AIM OF THE TASK
Reproduce word for word the lines between the one containing "Viewport: 1913px width, 732px height." and the end of the entries below, both inclusive; leave out pictures.
____
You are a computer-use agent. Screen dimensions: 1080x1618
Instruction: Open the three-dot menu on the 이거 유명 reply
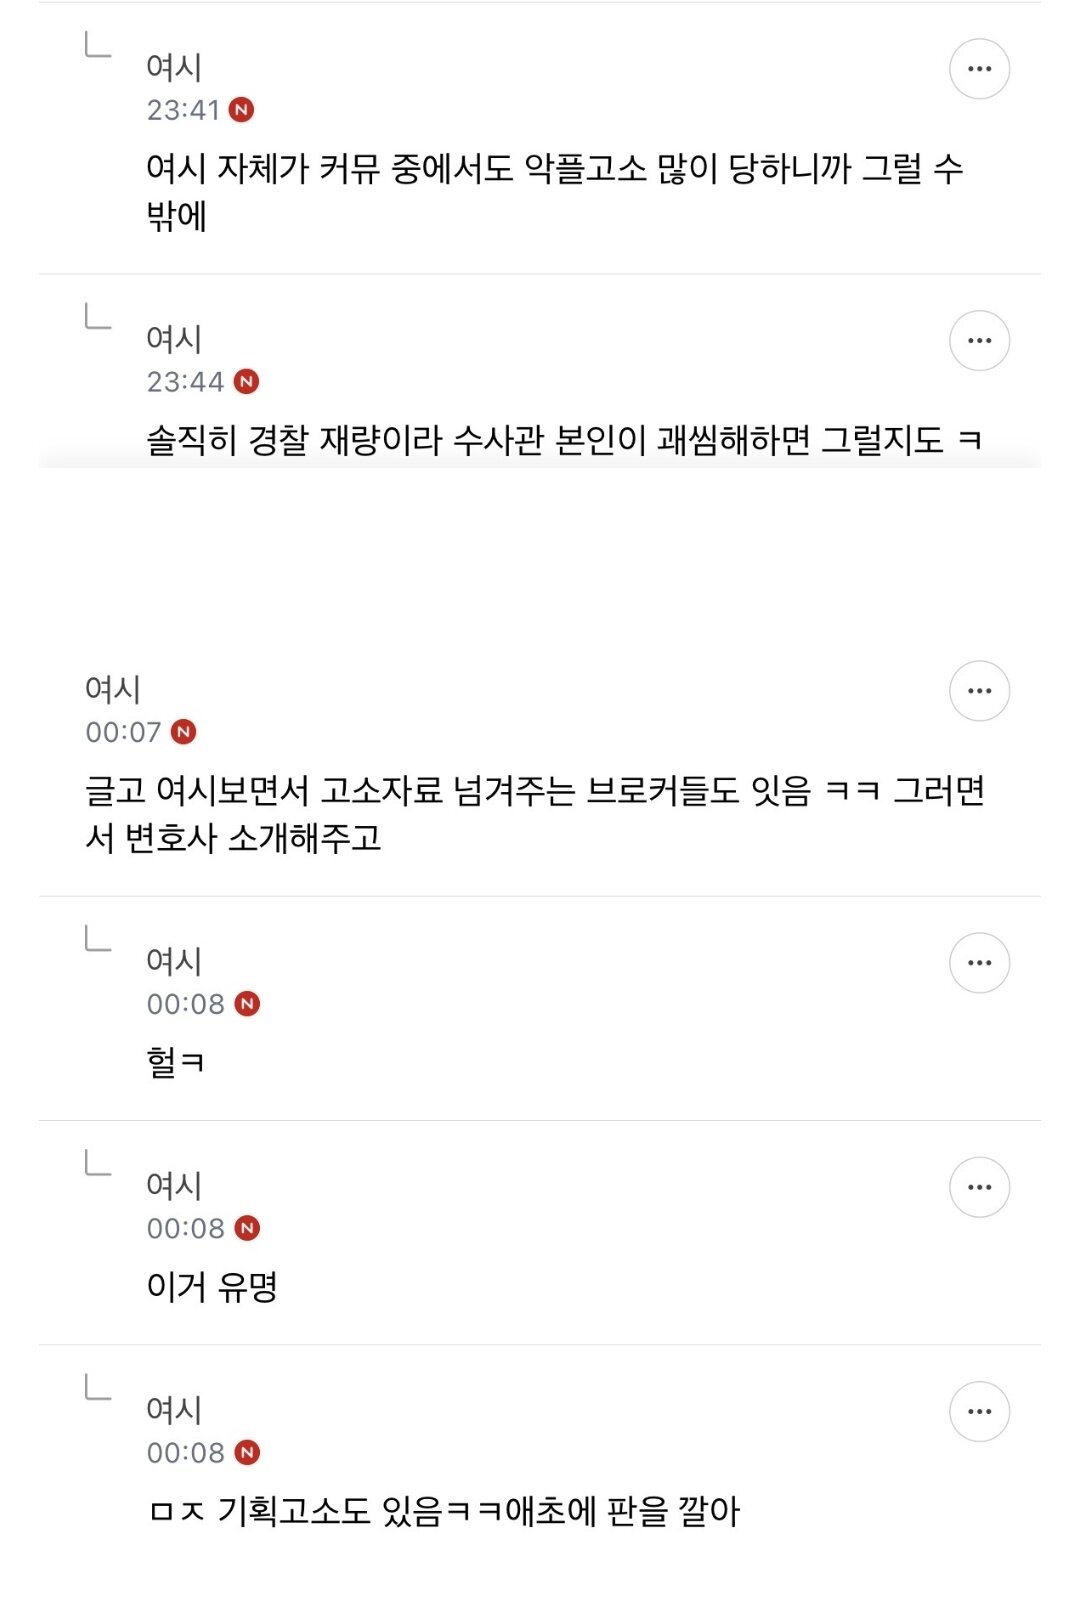tap(979, 1187)
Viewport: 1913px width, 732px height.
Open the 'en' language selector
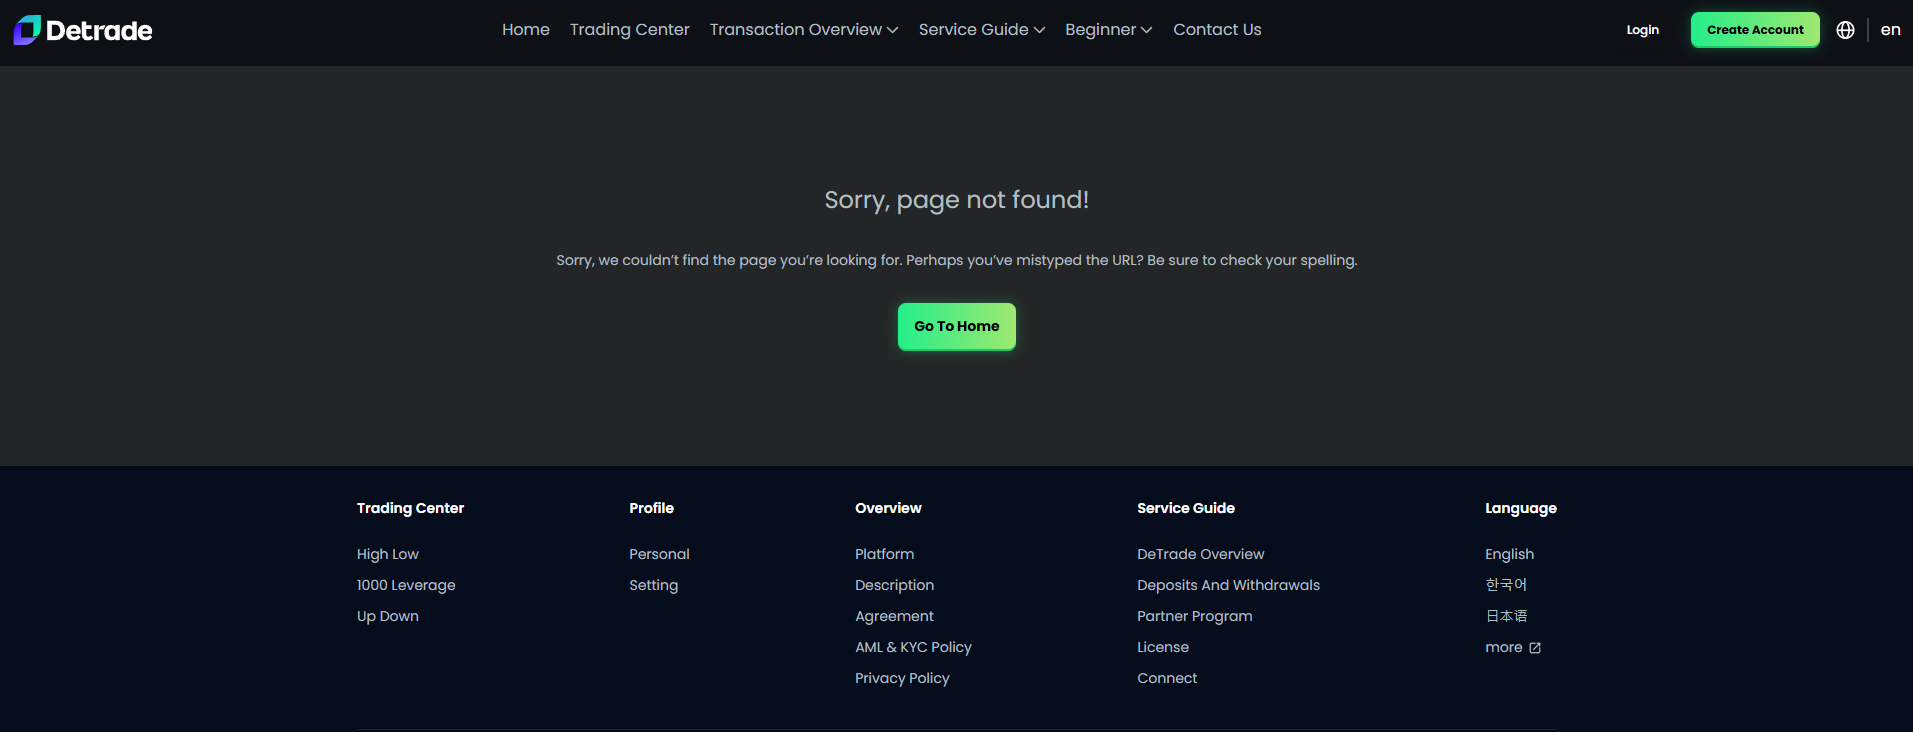tap(1890, 30)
____
THE ANSWER
Viewport: 1913px width, 732px height.
Open the 'en' language selector
tap(1890, 30)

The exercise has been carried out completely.